Sampling

#statistics

The chain of subsets goes like this:

Sampling unit < Sample < Sampling frame < Population

Terms:

The target population
all subjects of interest (to which you want to be able to apply a conclusion) e.g. "all cows in the world".
The sampling frame
the subset of the population, from which you draw your sample, e.g. "all cows in Skane county".
Sampling design or sampling procedure
the whole plan, basically, may involve such concepts as stratified sampling

Population definition

Be specific!

  • All current customers -> Everyone who's bought from us in the last year.
  • SDSU students loyal to the football team -> SDSU students registered in Fall 2019 and have attended at least one game while a student
  • Unsatisfied customers -> Customers with an active paid account and have either scored us a 3 or lower in the last year or registered a complaint through e-mail

A good pop. def. uses clear, unambig, objective criteria to disting. betw. pop. and non-pop. members.

A good pop def suits the needs of the audience requesting the research

  • It is common that the client you're working with has a hazy idea of what makes someone a member of the pop of interest.
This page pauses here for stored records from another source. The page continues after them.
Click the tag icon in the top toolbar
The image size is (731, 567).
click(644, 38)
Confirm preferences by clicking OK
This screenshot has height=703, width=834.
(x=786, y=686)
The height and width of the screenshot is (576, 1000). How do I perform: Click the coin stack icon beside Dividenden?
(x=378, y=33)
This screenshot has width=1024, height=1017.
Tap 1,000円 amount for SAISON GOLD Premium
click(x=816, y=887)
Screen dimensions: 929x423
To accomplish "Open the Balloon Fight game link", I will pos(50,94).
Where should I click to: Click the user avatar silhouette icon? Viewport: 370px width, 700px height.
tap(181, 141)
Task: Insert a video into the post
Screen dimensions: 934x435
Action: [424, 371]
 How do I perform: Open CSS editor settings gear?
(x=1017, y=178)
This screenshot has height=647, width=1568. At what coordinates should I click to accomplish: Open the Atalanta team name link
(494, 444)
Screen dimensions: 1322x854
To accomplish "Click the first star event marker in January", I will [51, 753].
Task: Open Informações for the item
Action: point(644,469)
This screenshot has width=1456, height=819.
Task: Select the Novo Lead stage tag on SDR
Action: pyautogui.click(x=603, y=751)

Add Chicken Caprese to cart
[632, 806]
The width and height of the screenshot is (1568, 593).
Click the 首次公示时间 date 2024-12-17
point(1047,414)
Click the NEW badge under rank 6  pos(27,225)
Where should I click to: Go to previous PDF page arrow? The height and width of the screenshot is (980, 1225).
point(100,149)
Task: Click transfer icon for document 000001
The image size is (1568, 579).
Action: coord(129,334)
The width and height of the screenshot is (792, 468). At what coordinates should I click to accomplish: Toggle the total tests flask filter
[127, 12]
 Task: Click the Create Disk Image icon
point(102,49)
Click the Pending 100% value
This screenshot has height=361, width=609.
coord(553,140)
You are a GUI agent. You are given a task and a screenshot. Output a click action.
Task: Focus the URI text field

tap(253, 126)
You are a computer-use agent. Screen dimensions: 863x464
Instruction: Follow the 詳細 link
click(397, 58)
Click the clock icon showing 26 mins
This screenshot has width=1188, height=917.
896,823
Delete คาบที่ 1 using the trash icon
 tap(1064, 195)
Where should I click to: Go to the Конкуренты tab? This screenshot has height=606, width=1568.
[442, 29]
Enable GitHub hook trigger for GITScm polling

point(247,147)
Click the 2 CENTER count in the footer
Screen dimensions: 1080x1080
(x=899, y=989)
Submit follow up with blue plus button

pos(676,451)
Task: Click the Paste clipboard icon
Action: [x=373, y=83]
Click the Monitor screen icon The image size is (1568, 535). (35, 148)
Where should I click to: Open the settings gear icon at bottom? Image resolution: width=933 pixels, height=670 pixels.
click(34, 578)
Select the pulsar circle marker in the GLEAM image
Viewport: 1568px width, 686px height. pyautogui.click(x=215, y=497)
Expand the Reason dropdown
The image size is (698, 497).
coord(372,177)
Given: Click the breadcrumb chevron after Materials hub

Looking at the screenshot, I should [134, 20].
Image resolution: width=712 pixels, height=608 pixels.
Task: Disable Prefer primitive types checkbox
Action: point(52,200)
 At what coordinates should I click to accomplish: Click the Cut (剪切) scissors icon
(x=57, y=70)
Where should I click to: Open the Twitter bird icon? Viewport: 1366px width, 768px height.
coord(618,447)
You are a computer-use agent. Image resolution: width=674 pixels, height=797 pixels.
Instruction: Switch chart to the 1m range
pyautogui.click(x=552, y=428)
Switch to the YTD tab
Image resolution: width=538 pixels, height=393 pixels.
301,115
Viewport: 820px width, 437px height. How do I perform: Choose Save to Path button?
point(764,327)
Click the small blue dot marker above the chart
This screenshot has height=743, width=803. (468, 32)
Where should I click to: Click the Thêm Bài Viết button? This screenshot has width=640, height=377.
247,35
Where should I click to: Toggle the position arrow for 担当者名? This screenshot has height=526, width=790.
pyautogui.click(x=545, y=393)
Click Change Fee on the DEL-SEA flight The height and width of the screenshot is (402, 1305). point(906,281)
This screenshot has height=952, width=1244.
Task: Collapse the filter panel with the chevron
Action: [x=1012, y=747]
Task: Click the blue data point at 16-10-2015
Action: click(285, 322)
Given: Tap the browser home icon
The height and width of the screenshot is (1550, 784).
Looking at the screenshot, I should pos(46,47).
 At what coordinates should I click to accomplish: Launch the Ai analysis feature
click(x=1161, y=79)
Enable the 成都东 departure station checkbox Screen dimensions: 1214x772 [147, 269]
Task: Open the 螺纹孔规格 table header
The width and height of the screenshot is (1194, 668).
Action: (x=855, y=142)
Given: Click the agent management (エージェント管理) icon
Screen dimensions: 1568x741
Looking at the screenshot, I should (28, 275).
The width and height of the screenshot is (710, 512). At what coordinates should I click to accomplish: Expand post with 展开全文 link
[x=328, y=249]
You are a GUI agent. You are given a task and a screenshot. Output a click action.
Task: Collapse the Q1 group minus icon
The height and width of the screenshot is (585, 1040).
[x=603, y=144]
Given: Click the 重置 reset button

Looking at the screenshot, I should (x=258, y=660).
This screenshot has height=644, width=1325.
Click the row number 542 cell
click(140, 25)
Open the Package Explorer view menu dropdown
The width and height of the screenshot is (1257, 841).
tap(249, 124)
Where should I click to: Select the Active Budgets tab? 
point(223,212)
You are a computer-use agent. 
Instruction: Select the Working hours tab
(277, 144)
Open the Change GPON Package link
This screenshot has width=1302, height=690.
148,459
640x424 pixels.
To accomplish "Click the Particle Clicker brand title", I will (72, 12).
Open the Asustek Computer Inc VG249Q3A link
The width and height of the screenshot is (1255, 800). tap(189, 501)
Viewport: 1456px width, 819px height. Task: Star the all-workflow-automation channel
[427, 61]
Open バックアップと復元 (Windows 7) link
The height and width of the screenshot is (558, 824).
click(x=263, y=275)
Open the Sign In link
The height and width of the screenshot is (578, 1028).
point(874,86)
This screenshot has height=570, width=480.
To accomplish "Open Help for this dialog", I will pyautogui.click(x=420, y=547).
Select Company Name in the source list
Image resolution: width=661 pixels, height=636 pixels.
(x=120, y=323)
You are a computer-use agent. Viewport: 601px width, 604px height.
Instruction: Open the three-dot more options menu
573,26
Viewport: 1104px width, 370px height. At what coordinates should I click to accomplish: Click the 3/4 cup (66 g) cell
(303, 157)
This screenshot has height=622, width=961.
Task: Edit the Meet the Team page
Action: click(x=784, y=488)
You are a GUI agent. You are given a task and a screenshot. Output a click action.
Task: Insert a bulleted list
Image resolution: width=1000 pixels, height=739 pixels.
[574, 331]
Before you undertake your whole study, get verification from them so that all parties agree what the pop def is!

A good pop def matches with previous research so that the present study can be directly compared with them.

Sampling frame

Leslie Kish posited four basic problems of sampling frames:[7]

  1. "Errors of omission": Missing elements: Some members of the population are not included in the frame.
  2. "Errors of inclusion": Foreign elements: Non-members of the population are included in the frame.
  3. Duplicate entries: A member of the population is surveyed more than once.
  4. Groups or clusters: The frame lists clusters instead of individuals.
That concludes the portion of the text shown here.